In 2009, India's then-Home Secretary Madhukar Gupta estimated that 100 million people, mostly women and girls, were involved in trafficking in India that year.
"The practice is common but lucrative so it goes untouched by government and police," said Cristi Hegranes, founder of the Global Press institute, which trains women in developing countries to be journalists.
India's Central Bureau of Investigation estimated that in 2009 about 90 percent of trafficking took place within the country and that there were some 3 million prostitutes, of which about 40 percent were children.
In addition to sex slavery, other forms of trafficking include forced labour and forced marriage, according to a US State Department report on trafficking in 2010. The report also found slow progress in criminal prosecutions of traffickers.
Up to 50 million girls are thought to be "missing" over the past century due to female infanticide and foeticide, the U.N. Population Fund says.
Some experts said India was relatively forthcoming about describing its problems, possibly casting it in a darker light than if other countries were equally transparent about trafficking.

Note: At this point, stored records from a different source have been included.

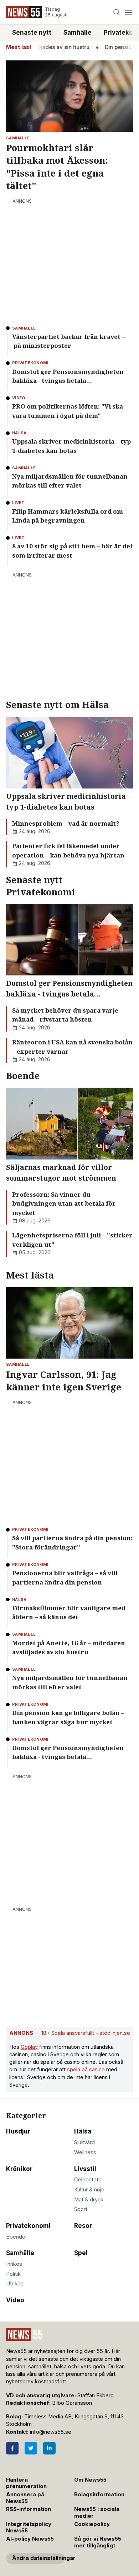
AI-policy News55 (30, 2539)
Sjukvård (84, 2142)
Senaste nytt (31, 32)
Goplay (29, 2047)
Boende (15, 2237)
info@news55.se (50, 2432)
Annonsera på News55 (25, 2498)
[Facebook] (12, 2448)
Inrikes (14, 2264)
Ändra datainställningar (38, 2558)
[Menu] (128, 12)
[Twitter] (31, 2448)
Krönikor (19, 2168)
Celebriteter (88, 2179)
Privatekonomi (28, 2225)
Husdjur (18, 2131)
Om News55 (90, 2480)
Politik (13, 2274)
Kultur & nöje (89, 2189)
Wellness (85, 2152)
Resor (83, 2225)
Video (15, 2300)
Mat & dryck (88, 2199)
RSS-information (28, 2509)
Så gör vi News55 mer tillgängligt (97, 2542)
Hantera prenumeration (26, 2483)
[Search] (116, 12)
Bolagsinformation (99, 2494)
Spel (81, 2252)
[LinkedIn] (49, 2448)
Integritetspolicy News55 (28, 2527)
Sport (80, 2209)
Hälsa (82, 2131)
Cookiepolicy (92, 2524)
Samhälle (77, 32)
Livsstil (85, 2168)
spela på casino (86, 2069)
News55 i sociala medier (96, 2512)
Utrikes (15, 2283)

Somalia ranked fifth due to a catalogue of dangers including high maternal mortality, rape and female genital mutilation, along with limited access to education, healthcare and economic resources.
"I'm completely surprised because I thought Somalia would be first on the list, not fifth," Somali women's minister Maryan Qasim told TrustLaw.
"The most dangerous thing a woman in Somalia can do is to become pregnant. When a woman becomes pregnant her life is 50-50 because there is no antenatal care at all. There are no hospitals, no healthcare, no nothing.
"Add to that the rape cases that happen on a daily basis, the female genital mutilation that is being done to every single girl in Somalia. Add to that the famine and the drought. Add to that the fighting (which means) you can die any minute, any day."
Poll respondents included aid professionals, academics, health workers, policymakers, journalists and development specialists.